Senior Eric Felchak expressed the desire for students to be able to live in the housing. However, he also mentioned that he might need help to pay for it.
While many are hopeful that the new housing will have its benefits, the loss of the woods is hard to overcome.
For senior Paul Lewis, the woods were a tradition.
Since his older brother first came to UD 16 years ago, “Friday nights” were a part of his family.
According to Lewis, the practice of meeting in the woods on Friday nights to sing Irish folk songs around a bonfire began when the first graduating class of St. Gregory’s Academy of Elmhurst, Penn. came to UD in the early ’90s.
Students of “St. Greg’s” were required to take either folk singing or juggling classes.
The students would eventually go on the Camino de Santiago pilgrimage through Spain with little money, paying their way by performing with the skills they learned in class.
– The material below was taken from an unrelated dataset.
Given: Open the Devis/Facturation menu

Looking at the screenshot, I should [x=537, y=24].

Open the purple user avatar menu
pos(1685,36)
Upon their return, the students held a party in the woods surrounding their school, singing the folk songs that had seen them through the Camino.
When they came to UD, they decided to keep the tradition going, so “Friday nights” was born.
With junior Sarah Webster, this came full circle.
She experienced a moment on pilgrimage in Lourdes, France after her Rome semester when she impressed her Irish relatives with her knowledge of Old Irish folk songs- songs that she learned on Friday nights in the woods, singing around a bonfire under the stars.
For Webster, the loss of the woods is difficult.
“A lot of growing up happened in those woods,” Webster said. “Growing in a good way and growing pains.”
When families move into the housing development, however, Webster hopes that it can still be a place for new people to grow up.
She doesn’t want to ever forget those nights as a freshman in the forest, with the fire lighting up everyone’s faces.
Looking up at the stars, she would contemplate her faith and enjoy the company of “incredible people.”
“Who would have expected that having those revelations would happen in woods across the street from a gas station in Irving, Texas?”